> _Task to complete_
In the listing below, the answer starts at the line that has "How do I perform: Select the 'State" and stops after the line that has "Task: Switch report view to Zisk"; please repeat that part exactly and nothing more.

> _Dataset entries_
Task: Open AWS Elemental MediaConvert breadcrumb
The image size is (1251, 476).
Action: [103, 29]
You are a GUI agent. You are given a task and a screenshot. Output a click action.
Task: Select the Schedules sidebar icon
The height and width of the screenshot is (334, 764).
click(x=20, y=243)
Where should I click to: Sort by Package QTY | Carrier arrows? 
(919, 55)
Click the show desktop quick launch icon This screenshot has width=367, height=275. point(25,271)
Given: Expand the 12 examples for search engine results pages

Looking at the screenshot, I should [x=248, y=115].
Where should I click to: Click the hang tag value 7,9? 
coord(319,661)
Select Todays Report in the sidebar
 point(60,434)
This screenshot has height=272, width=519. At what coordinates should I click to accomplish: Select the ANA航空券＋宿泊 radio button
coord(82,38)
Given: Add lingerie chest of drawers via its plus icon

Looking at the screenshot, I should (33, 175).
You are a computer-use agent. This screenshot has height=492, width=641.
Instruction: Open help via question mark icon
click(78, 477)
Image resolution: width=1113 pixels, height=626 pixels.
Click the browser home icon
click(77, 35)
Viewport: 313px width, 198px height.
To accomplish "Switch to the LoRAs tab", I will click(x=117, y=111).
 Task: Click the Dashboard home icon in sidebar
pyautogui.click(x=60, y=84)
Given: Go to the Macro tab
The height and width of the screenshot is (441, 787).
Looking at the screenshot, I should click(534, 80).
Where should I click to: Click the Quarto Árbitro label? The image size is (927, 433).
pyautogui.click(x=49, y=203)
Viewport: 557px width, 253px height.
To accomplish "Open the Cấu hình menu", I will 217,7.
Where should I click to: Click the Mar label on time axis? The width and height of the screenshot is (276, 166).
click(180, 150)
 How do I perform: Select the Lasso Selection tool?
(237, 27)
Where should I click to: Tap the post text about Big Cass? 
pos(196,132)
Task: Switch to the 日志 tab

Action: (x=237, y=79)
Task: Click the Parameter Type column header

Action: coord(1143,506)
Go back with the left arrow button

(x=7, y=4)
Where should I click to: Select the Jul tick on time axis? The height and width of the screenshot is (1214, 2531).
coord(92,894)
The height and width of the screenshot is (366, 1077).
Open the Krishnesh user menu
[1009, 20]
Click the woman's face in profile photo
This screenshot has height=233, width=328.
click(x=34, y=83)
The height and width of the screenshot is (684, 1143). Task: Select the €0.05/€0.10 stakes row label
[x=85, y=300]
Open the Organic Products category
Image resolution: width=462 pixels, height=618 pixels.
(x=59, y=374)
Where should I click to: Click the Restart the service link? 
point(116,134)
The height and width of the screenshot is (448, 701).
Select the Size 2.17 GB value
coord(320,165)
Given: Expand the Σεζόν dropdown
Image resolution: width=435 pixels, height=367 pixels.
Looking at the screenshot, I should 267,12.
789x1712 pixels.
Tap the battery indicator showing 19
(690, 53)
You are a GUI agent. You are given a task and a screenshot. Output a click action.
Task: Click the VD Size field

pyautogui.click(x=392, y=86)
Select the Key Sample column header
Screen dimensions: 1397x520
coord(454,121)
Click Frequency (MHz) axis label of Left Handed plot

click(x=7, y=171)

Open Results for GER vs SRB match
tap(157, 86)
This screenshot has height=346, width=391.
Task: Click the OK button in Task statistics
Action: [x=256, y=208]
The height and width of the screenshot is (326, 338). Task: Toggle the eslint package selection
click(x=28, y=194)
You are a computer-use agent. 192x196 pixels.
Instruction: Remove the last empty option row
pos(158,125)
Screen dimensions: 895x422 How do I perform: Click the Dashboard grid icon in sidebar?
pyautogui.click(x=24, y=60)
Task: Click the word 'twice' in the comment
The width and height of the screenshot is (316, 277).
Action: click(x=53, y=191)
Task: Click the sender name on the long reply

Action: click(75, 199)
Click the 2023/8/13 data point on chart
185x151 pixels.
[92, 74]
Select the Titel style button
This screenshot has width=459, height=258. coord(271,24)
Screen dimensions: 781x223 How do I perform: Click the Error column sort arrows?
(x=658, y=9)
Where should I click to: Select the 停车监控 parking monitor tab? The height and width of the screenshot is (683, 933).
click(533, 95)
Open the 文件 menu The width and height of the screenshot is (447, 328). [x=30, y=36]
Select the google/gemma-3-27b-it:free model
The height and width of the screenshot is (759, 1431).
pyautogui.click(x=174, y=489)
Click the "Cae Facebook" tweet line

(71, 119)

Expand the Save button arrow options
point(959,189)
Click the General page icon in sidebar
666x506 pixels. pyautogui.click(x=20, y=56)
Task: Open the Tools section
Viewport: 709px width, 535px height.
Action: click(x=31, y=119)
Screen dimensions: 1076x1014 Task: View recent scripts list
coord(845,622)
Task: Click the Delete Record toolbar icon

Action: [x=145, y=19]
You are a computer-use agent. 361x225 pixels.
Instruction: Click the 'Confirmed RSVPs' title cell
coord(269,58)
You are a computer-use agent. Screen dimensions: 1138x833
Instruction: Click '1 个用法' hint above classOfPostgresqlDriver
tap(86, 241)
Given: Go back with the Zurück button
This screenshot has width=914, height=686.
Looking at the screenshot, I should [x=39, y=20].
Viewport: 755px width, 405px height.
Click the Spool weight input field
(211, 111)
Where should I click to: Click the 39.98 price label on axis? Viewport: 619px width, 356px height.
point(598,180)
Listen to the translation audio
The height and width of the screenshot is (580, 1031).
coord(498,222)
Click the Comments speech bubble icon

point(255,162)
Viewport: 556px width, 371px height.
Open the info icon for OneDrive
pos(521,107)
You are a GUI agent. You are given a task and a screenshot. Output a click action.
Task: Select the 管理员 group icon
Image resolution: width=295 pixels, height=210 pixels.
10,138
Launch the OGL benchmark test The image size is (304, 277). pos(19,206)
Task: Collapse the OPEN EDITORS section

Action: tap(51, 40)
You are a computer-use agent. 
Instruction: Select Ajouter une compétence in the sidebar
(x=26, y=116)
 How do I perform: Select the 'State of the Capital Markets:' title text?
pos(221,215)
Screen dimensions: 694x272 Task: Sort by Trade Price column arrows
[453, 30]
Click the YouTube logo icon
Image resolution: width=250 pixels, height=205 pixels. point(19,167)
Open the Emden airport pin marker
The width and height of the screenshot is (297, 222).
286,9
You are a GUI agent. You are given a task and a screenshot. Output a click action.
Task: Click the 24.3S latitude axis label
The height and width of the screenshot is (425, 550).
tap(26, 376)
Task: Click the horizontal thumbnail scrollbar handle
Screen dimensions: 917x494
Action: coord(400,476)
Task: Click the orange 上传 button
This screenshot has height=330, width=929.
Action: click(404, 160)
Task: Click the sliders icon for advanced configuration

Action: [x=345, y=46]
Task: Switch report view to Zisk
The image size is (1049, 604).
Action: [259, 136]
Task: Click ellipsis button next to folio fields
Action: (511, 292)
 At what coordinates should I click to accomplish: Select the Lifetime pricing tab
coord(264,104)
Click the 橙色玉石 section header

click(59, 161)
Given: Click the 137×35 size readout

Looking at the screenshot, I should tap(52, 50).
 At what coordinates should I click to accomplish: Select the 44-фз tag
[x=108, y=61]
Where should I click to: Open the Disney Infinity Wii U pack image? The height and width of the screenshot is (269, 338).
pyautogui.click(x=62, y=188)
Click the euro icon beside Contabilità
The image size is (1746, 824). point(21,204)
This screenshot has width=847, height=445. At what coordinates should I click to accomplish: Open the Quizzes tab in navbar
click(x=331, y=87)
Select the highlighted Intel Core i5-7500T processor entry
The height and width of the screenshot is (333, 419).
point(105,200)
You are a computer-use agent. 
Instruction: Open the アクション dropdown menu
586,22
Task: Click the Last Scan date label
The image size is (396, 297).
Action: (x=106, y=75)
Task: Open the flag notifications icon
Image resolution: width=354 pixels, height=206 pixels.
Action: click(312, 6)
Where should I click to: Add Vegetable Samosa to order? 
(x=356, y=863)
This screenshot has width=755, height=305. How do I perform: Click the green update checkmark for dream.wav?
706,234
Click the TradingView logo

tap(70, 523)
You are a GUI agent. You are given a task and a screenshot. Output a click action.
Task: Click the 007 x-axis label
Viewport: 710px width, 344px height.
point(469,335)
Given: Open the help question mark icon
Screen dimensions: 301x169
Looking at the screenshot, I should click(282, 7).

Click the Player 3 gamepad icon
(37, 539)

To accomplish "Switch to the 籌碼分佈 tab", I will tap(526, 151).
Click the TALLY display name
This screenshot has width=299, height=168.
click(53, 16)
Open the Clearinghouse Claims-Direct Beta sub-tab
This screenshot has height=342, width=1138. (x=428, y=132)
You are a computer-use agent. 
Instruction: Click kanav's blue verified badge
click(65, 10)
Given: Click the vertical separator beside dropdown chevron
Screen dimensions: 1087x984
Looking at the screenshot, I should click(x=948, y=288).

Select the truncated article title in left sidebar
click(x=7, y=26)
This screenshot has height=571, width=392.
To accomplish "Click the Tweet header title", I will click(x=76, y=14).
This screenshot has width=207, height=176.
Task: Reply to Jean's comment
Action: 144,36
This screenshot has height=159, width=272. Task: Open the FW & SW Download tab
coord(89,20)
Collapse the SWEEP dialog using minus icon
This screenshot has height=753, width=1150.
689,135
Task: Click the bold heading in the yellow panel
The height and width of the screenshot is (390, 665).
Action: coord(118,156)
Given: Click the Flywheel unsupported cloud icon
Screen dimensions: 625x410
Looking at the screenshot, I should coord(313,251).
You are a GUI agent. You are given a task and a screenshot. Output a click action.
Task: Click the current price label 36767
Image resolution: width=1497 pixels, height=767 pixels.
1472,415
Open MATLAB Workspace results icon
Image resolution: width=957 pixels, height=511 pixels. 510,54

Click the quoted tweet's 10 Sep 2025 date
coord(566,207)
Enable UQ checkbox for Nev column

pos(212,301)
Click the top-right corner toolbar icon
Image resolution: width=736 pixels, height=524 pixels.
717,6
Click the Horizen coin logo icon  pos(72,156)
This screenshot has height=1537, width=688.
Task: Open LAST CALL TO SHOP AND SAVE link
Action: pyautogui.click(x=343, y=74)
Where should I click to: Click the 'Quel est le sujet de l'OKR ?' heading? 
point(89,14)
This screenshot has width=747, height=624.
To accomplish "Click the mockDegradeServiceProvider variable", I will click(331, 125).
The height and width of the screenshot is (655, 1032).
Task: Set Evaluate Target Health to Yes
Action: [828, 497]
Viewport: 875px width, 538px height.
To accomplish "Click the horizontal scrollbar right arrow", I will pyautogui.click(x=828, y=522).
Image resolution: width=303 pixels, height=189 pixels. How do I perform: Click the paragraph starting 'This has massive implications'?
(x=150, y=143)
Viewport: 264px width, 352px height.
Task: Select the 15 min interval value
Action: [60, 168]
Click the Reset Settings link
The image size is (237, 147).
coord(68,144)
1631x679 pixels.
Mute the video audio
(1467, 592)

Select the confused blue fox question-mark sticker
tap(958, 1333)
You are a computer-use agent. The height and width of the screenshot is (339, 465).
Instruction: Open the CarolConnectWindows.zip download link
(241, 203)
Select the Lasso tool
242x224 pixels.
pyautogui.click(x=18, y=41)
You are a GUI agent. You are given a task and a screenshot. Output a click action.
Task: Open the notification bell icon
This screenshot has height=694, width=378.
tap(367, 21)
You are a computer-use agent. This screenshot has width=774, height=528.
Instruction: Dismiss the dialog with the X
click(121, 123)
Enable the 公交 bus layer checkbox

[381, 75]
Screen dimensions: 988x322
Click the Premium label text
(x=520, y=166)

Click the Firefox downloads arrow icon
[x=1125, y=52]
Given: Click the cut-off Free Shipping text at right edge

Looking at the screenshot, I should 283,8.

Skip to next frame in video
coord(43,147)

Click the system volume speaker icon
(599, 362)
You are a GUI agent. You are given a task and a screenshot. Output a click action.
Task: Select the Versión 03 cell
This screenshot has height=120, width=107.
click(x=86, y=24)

> _Written answer_
 How do I perform: Select the 'State of the Capital Markets:' title text?
pos(221,215)
Screen dimensions: 694x272 Task: Sort by Trade Price column arrows
[453, 30]
Click the YouTube logo icon
Image resolution: width=250 pixels, height=205 pixels. point(19,167)
Open the Emden airport pin marker
The width and height of the screenshot is (297, 222).
286,9
You are a GUI agent. You are given a task and a screenshot. Output a click action.
Task: Click the 24.3S latitude axis label
The height and width of the screenshot is (425, 550).
tap(26, 376)
Task: Click the horizontal thumbnail scrollbar handle
Screen dimensions: 917x494
Action: coord(400,476)
Task: Click the orange 上传 button
This screenshot has height=330, width=929.
Action: click(404, 160)
Task: Click the sliders icon for advanced configuration

Action: [x=345, y=46]
Task: Switch report view to Zisk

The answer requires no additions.